Backends that don't recognize name return Error::NotSupported.

Stats

Two flavors of statistics:

• Per-command — every MediaIORequest::stats() carries QueueWaitDuration (submit→dispatch) and ExecuteDuration (the executeCmd call). Backends may add backend-specific keys.
• Cumulative aggregate — io->stats() returns a request whose stats() carries instance-wide counters (frames delivered, error counts, throughput, etc.). The stats command is urgent-flagged so polling does not block behind real I/O.

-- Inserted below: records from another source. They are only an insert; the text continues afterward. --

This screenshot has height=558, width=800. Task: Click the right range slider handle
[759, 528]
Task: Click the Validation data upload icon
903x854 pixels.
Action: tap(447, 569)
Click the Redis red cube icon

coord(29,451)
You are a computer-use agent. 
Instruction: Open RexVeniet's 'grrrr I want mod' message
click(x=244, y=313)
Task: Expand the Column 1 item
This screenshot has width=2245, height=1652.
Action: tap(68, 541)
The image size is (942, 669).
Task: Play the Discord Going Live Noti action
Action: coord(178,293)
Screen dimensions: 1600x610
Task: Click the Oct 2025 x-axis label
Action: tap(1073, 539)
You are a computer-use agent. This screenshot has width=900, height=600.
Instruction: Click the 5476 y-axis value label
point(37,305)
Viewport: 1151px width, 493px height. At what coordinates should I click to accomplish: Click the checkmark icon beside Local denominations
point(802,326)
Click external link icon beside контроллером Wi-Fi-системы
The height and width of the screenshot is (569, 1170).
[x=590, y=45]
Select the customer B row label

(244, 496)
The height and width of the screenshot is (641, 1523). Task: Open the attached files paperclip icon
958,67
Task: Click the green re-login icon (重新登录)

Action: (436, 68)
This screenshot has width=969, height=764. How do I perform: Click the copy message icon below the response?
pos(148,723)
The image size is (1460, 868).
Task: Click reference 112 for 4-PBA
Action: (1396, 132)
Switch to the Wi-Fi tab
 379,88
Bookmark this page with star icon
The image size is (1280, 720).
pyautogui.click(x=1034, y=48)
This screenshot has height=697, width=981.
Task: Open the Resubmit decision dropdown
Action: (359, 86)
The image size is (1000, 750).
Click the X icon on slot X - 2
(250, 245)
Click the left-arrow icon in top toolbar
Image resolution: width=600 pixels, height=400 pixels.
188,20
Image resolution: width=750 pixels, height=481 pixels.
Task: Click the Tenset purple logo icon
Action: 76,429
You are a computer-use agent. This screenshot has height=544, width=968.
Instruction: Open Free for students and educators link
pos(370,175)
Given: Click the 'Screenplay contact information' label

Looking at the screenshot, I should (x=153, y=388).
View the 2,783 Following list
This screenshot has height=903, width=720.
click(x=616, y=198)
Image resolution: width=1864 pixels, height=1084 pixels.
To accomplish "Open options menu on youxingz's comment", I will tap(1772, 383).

MediaIORequest req = io->stats();
(void)req.wait();
MediaIOStats s = req.stats();
int64_t dropped  = s.getAs<int64_t>(MediaIOStats::FramesDropped, 0);
double  bps      = s.getAs<double>(MediaIOStats::BytesPerSecond, 0.0);

Pipeline composition

For graphs of more than a couple of MediaIOs, see MediaPipeline — it wraps the MediaIO surface with a planner that builds the right port connections, inserts auto-bridges for format mismatches, and exposes a unified lifecycle (run, pause, close). For one-off transfers, MediaIOPortConnection is sufficient.

Available backends

Backend	Direction	Purpose
TPG	source	Synthetic test pattern (color bars + audio with embedded LTC + timecode + image data band). Defaults are tuned to feed the Inspector.
Inspector	sink	Frame validator/monitor — decodes the TPG image data band, tracks A/V sync, emits per-frame events and a periodic summary. See the Inspector user guide.
ImageFile	both	Single image or numbered image sequence (DPX, Cineon, PNG, JPEG, JPEG XS, TGA, SGI, PNM, raw YUV).
AudioFile	both	libsndfile-backed audio file (WAV, FLAC, AIFF, …).
QuickTime	both	QuickTime/ISO-BMFF reader and writer. Compressed video samples ride as Annex-B bytes on the frame payload.
Rtp	both	RTP transport for video/audio/metadata streams (SDP-driven; SMPTE 2110 / AES67 friendly).
MjpegStream	sink	HTTP MJPEG multipart-streaming sink.
V4L2	source	Video4Linux2 capture device.
CSC	transform	Color-space / pixel-format converter.
SRC	transform	Audio sample-rate converter.
Burn	transform	Burn-in overlay generator (text/timecode) for QA.
FrameSync	transform	Frame-rate sync / re-clock.
VideoEncoder	transform	Generic video encoder (dispatches to the registered codec).
VideoDecoder	transform	Generic video decoder (codec auto-detected from the compressed payload).
FrameBridge	transform	Frame format adapter for stitching mismatched ports.
RawBitstream	sink	Writes the compressed payload of every frame verbatim — the elementary-stream mirror of the encoder output.
NullPacing	transform	Drop-everything pacing stage for soak testing.
DebugMedia	both	Diagnostic media file format for offline inspection.

The TPG and Inspector are designed to be paired: a default-config TPG produces everything a default-config Inspector knows how to verify (image data band, BCD timecode, LTC audio, A/V sync), so a smoke-test pipeline is two factory calls plus a connection.